(Pixel coordinate grounding data)
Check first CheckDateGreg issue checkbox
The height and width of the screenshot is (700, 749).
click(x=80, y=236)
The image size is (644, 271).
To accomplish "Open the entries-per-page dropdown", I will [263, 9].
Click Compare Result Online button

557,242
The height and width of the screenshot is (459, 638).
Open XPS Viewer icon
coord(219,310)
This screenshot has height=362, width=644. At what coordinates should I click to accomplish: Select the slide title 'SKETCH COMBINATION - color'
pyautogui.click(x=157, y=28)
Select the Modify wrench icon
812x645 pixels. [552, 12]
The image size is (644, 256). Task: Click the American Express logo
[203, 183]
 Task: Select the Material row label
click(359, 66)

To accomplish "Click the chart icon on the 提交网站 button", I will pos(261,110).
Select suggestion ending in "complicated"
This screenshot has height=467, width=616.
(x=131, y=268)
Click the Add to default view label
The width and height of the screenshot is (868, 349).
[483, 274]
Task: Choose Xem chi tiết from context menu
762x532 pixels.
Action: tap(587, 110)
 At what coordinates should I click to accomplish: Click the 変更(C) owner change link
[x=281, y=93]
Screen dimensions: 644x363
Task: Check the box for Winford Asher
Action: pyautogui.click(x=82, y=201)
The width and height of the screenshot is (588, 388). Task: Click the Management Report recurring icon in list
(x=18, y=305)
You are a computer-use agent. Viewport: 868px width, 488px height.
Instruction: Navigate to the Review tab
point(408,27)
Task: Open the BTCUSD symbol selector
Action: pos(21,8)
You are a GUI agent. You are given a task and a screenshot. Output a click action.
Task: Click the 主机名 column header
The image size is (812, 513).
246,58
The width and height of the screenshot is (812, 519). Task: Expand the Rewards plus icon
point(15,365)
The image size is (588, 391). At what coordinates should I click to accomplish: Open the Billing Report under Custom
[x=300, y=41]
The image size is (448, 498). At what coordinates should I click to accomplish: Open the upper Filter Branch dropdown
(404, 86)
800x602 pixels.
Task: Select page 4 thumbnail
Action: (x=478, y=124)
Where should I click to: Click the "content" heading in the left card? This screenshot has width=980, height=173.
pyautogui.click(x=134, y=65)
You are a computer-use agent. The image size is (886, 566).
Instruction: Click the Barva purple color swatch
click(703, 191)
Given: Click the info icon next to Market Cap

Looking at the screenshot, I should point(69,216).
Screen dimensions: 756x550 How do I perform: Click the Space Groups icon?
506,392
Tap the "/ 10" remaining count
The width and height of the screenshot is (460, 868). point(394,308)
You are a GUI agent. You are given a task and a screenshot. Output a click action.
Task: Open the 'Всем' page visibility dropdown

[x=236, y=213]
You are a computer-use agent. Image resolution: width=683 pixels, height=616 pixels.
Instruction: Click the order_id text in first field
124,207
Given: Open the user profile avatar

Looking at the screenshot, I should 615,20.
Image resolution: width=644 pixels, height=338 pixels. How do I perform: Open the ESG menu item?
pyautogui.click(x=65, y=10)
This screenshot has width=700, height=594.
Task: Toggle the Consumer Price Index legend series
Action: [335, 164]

**Your task**
Copy the data once more. Leave nothing out.

**Answer area**
Check first CheckDateGreg issue checkbox
The height and width of the screenshot is (700, 749).
click(x=80, y=236)
The image size is (644, 271).
To accomplish "Open the entries-per-page dropdown", I will [263, 9].
Click Compare Result Online button

557,242
The height and width of the screenshot is (459, 638).
Open XPS Viewer icon
coord(219,310)
This screenshot has height=362, width=644. At what coordinates should I click to accomplish: Select the slide title 'SKETCH COMBINATION - color'
pyautogui.click(x=157, y=28)
Select the Modify wrench icon
812x645 pixels. [552, 12]
The image size is (644, 256). Task: Click the American Express logo
[203, 183]
 Task: Select the Material row label
click(359, 66)

To accomplish "Click the chart icon on the 提交网站 button", I will pos(261,110).
Select suggestion ending in "complicated"
This screenshot has height=467, width=616.
(x=131, y=268)
Click the Add to default view label
The width and height of the screenshot is (868, 349).
[483, 274]
Task: Choose Xem chi tiết from context menu
762x532 pixels.
Action: tap(587, 110)
 At what coordinates should I click to accomplish: Click the 変更(C) owner change link
[x=281, y=93]
Screen dimensions: 644x363
Task: Check the box for Winford Asher
Action: pyautogui.click(x=82, y=201)
The width and height of the screenshot is (588, 388). Task: Click the Management Report recurring icon in list
(x=18, y=305)
You are a computer-use agent. Viewport: 868px width, 488px height.
Instruction: Navigate to the Review tab
point(408,27)
Task: Open the BTCUSD symbol selector
Action: pos(21,8)
You are a GUI agent. You are given a task and a screenshot. Output a click action.
Task: Click the 主机名 column header
The image size is (812, 513).
246,58
The width and height of the screenshot is (812, 519). Task: Expand the Rewards plus icon
point(15,365)
The image size is (588, 391). At what coordinates should I click to accomplish: Open the Billing Report under Custom
[x=300, y=41]
The image size is (448, 498). At what coordinates should I click to accomplish: Open the upper Filter Branch dropdown
(404, 86)
800x602 pixels.
Task: Select page 4 thumbnail
Action: (x=478, y=124)
Where should I click to: Click the "content" heading in the left card? This screenshot has width=980, height=173.
pyautogui.click(x=134, y=65)
You are a computer-use agent. The image size is (886, 566).
Instruction: Click the Barva purple color swatch
click(703, 191)
Given: Click the info icon next to Market Cap

Looking at the screenshot, I should point(69,216).
Screen dimensions: 756x550 How do I perform: Click the Space Groups icon?
506,392
Tap the "/ 10" remaining count
The width and height of the screenshot is (460, 868). point(394,308)
You are a GUI agent. You are given a task and a screenshot. Output a click action.
Task: Open the 'Всем' page visibility dropdown

[x=236, y=213]
You are a computer-use agent. Image resolution: width=683 pixels, height=616 pixels.
Instruction: Click the order_id text in first field
124,207
Given: Open the user profile avatar

Looking at the screenshot, I should 615,20.
Image resolution: width=644 pixels, height=338 pixels. How do I perform: Open the ESG menu item?
pyautogui.click(x=65, y=10)
This screenshot has width=700, height=594.
Task: Toggle the Consumer Price Index legend series
Action: [335, 164]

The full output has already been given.